Set exercise:
Quote the discussion about "I, Claudius" word for word, starting at "When I was in" and ending at "twenty years later.".

--- START Passage given ---

Vague "I, Claudius" question

When I was in high school, I took Latin. One of the discussions turned to “I, Claudius” (I think PBS was showing a rerun of it) and my Latin teacher started talking about one of the wives of one of the emperors doing something shocking and then being killed in a shocking way.

When one of my classmates asked what the shocking thing was that she had done and what the shocking way she was killed were, the teacher said that she would “get into trouble” for telling us and that we’d have to read the book (or perhaps watch the movie).

In any case, I had forgotten about that until now, twenty years later.

What emperor’s wife was killed in a shocking way for doing a shocking thing that high schoolers wouldn’t be allowed to hear?

Claudius’s wife Messalina? According to wiki she was killed, but basically I believe she conspired against him and was really promiscuous, prone to orgies, etc.

Claudius’s wife Messalina reportedly had orgies, and at one point had a bet with a prostitute about who could service more men. The prostitute gave up at 25, but Messalina kept on going. Her downfall came when she fell in love with a Roman senator named Silas. She married him in secret, making them both bigimists, and plotted to kill Claudius. One of his servants found out about it, and told Claudius, and both of them were executed.

So there’s a wife who had done something shocking, but she wasn’t killed in a shocking way.

Well, Claudius’ third wife, Messalina, was a serious whore in that series. For her conspiracies against her husband, as well as sluttiness in the first degree, she gets her head chopped off.

--- END Passage given ---
--- START Stored data ---

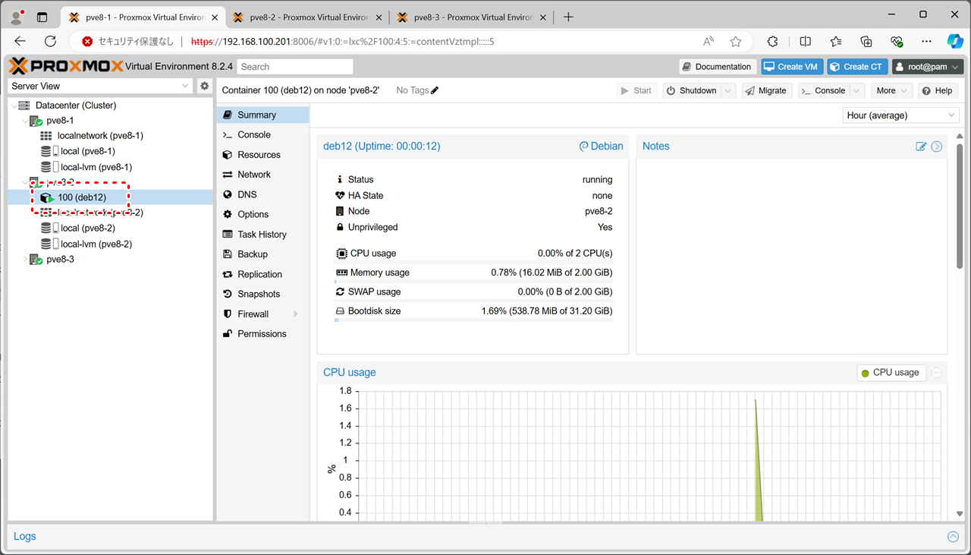Click the browser refresh icon
This screenshot has width=971, height=555.
pyautogui.click(x=51, y=42)
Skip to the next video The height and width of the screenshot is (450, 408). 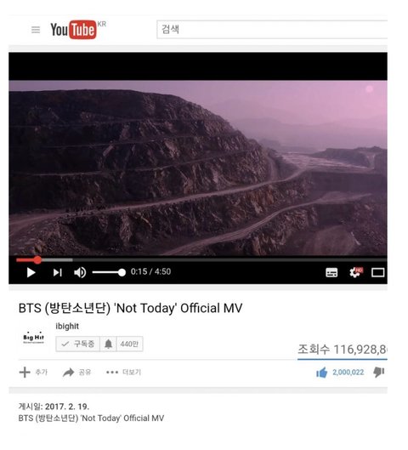tap(57, 272)
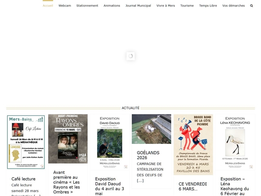This screenshot has height=196, width=261.
Task: Open the Café lecture poster image
Action: click(26, 142)
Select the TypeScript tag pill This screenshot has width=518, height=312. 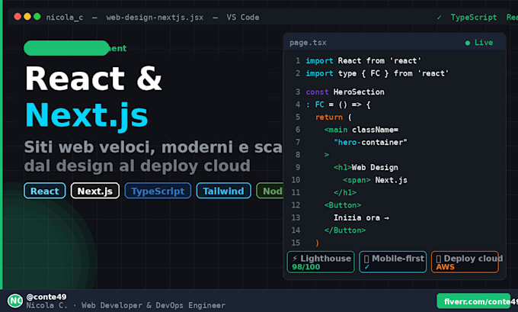tap(158, 191)
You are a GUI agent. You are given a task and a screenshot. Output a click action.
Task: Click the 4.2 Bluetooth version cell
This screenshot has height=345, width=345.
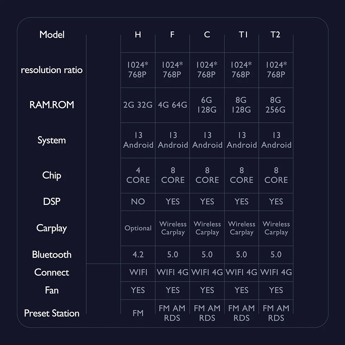[138, 255]
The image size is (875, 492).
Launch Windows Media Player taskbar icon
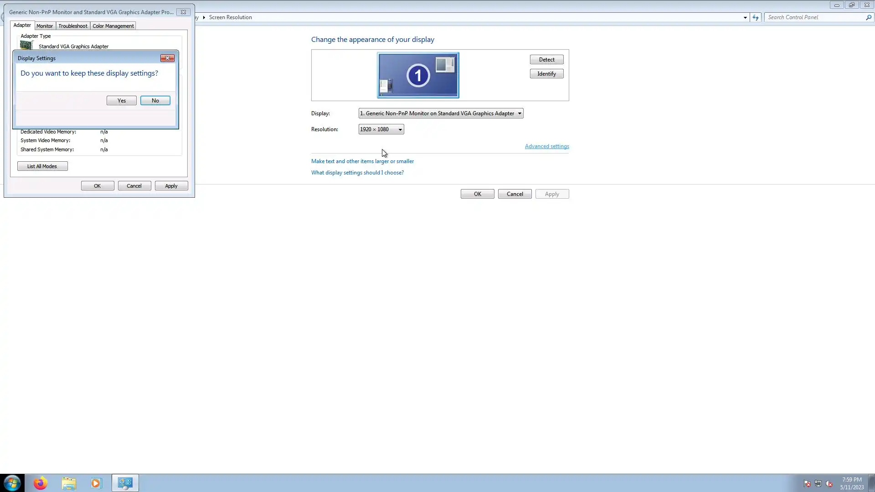click(x=96, y=483)
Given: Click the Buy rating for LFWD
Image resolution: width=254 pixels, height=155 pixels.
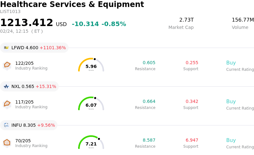Looking at the screenshot, I should click(231, 63).
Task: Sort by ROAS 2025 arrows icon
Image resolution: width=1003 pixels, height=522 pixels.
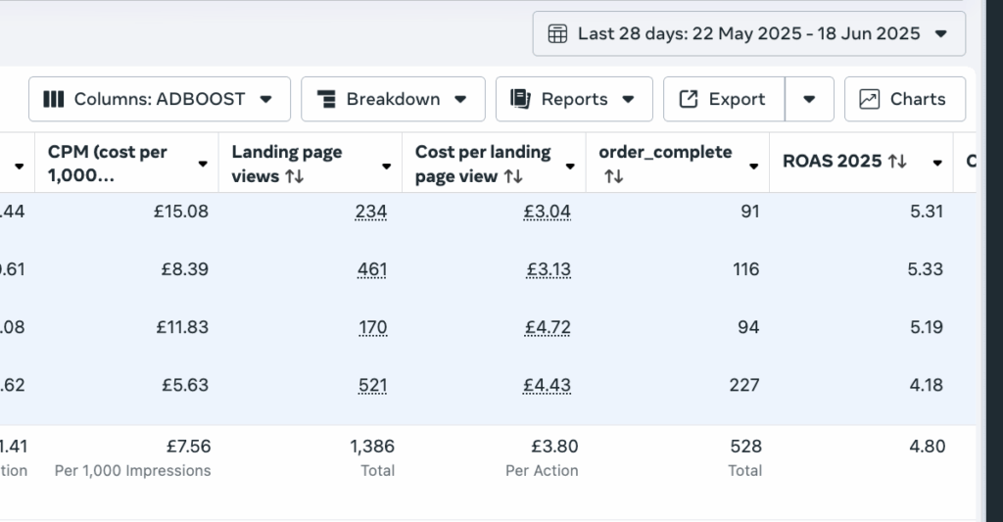Action: (x=897, y=163)
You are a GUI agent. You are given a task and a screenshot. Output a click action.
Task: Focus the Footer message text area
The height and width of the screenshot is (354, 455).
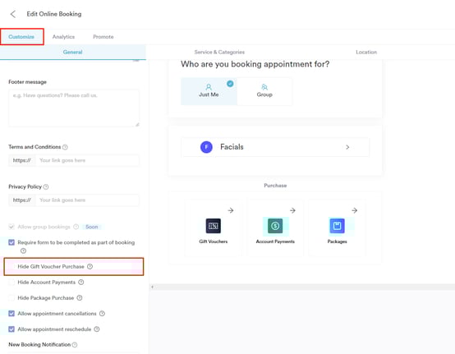point(74,108)
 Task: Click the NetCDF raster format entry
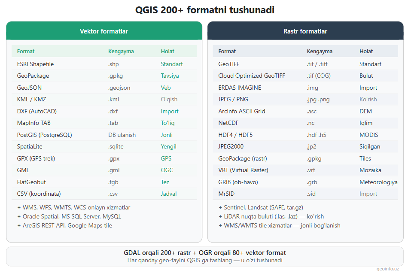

--- END Stored data ---

The output:
When I was in high school, I took Latin. One of the discussions turned to “I, Claudius” (I think PBS was showing a rerun of it) and my Latin teacher started talking about one of the wives of one of the emperors doing something shocking and then being killed in a shocking way.

When one of my classmates asked what the shocking thing was that she had done and what the shocking way she was killed were, the teacher said that she would “get into trouble” for telling us and that we’d have to read the book (or perhaps watch the movie).

In any case, I had forgotten about that until now, twenty years later.